Adam David Riggs (born October 4, 1972) is a former professional baseball first baseman. He played parts of four years in Major League Baseball, but is better known for the four seasons he spent with the Tokyo Yakult Swallows of the Japanese Central League.

A native of Byram Township, New Jersey, he attended Lenape Valley Regional High School in Stanhope, New Jersey, and is an alumnus of the County College of Morris and the University of South Carolina Aiken.

Baseball career
Adam Riggs played for the USC Aiken Pacers for the 1993 and 1994 seasons. Drafted by the Los Angeles Dodgers in the 22nd round of the 1994 Major League Baseball June Amateur Draft, Riggs made his Major League Baseball debut with the Dodgers on August 7, 1997.

Riggs gained notoriety after a 2003 game with the Anaheim Angels in which he wore a uniform which featured the team name misspelled as "Angees", which appeared in Sports Illustrated, and was also nominated for a This Year in Baseball Award for Most Bizarre Moment in 2003.

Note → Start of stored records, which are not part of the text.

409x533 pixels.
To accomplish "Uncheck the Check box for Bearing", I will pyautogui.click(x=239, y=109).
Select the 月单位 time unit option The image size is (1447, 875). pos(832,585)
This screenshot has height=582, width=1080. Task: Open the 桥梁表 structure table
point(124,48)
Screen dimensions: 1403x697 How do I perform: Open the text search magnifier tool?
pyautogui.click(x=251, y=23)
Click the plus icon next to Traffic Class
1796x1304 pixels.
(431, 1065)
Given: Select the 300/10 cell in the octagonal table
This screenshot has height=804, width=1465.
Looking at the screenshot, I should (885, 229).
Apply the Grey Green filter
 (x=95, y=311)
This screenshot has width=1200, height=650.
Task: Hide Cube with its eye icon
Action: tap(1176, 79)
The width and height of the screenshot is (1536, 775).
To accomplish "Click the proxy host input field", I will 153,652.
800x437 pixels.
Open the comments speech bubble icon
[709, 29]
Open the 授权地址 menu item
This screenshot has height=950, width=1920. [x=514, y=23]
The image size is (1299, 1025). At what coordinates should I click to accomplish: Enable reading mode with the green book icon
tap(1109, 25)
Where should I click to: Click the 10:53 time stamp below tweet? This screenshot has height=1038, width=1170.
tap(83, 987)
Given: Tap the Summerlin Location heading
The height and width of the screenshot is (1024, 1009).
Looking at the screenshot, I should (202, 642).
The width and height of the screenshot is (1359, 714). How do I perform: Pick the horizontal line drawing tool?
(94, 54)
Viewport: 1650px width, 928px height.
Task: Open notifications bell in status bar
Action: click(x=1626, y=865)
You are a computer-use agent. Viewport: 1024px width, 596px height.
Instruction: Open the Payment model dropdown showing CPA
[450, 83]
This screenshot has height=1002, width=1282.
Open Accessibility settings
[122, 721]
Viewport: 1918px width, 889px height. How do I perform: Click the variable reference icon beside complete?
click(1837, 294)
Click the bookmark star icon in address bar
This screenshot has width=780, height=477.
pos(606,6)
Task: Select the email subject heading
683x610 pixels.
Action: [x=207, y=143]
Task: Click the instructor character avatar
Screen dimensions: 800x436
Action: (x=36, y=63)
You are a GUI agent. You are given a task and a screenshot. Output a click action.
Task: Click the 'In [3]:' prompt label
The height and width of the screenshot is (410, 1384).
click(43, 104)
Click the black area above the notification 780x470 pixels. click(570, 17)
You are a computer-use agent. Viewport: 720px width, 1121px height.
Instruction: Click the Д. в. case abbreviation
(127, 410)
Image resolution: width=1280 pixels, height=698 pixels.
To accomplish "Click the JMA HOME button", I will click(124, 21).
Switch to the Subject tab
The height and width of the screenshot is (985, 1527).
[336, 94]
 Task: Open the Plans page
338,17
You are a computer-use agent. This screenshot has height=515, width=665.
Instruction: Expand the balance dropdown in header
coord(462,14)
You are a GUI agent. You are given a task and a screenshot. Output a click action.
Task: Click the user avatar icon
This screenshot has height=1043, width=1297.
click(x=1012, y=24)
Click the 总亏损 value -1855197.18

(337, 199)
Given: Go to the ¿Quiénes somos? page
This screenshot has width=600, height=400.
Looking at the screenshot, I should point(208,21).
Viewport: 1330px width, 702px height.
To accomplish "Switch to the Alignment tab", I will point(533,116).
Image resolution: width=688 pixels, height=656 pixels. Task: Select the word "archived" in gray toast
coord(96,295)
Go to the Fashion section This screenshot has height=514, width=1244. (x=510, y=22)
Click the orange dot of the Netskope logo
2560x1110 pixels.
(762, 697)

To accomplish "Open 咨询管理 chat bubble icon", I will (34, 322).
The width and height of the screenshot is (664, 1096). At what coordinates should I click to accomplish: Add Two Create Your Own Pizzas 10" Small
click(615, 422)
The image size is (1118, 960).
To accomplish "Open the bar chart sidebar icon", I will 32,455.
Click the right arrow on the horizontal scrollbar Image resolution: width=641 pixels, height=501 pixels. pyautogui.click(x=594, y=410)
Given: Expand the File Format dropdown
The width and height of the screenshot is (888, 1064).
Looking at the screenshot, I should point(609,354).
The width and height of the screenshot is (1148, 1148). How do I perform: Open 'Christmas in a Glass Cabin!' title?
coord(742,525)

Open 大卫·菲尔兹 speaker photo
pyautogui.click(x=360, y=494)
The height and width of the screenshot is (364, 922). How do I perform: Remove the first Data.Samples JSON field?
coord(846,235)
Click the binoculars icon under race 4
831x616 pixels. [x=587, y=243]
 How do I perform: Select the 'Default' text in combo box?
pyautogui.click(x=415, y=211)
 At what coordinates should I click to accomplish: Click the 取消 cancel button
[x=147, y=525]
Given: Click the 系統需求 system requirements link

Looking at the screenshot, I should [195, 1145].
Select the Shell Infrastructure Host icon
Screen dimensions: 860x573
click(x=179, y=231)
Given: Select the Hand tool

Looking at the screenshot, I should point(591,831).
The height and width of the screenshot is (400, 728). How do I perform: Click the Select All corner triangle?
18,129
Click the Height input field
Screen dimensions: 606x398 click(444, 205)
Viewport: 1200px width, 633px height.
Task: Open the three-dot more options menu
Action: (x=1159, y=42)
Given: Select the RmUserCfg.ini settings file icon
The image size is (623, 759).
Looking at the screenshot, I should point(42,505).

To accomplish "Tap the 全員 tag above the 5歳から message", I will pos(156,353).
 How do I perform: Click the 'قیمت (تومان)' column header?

In 2005 he signed with the Yakult Swallows of Japan's Central League and played with them until July 2008.

Mitchell Report

On December 13, 2007, Riggs was included in the Mitchell Report, in which it was alleged that he used steroids during his career.  In the report, Kirk Radomski states that Riggs bought human growth hormone, clenbuterol, and Winstrol from him between July 10, 2003, to November 30, 2005. Photocopies of five checks from Riggs to Radomski are included in the report to substantiate Radomski's accusations.   Radomski claims Riggs was referred to him by Paul Lo Duca.  Riggs declined to meet with the Mitchell investigators but provided a letter from his lawyer stating that he "never tested positive for improper substances".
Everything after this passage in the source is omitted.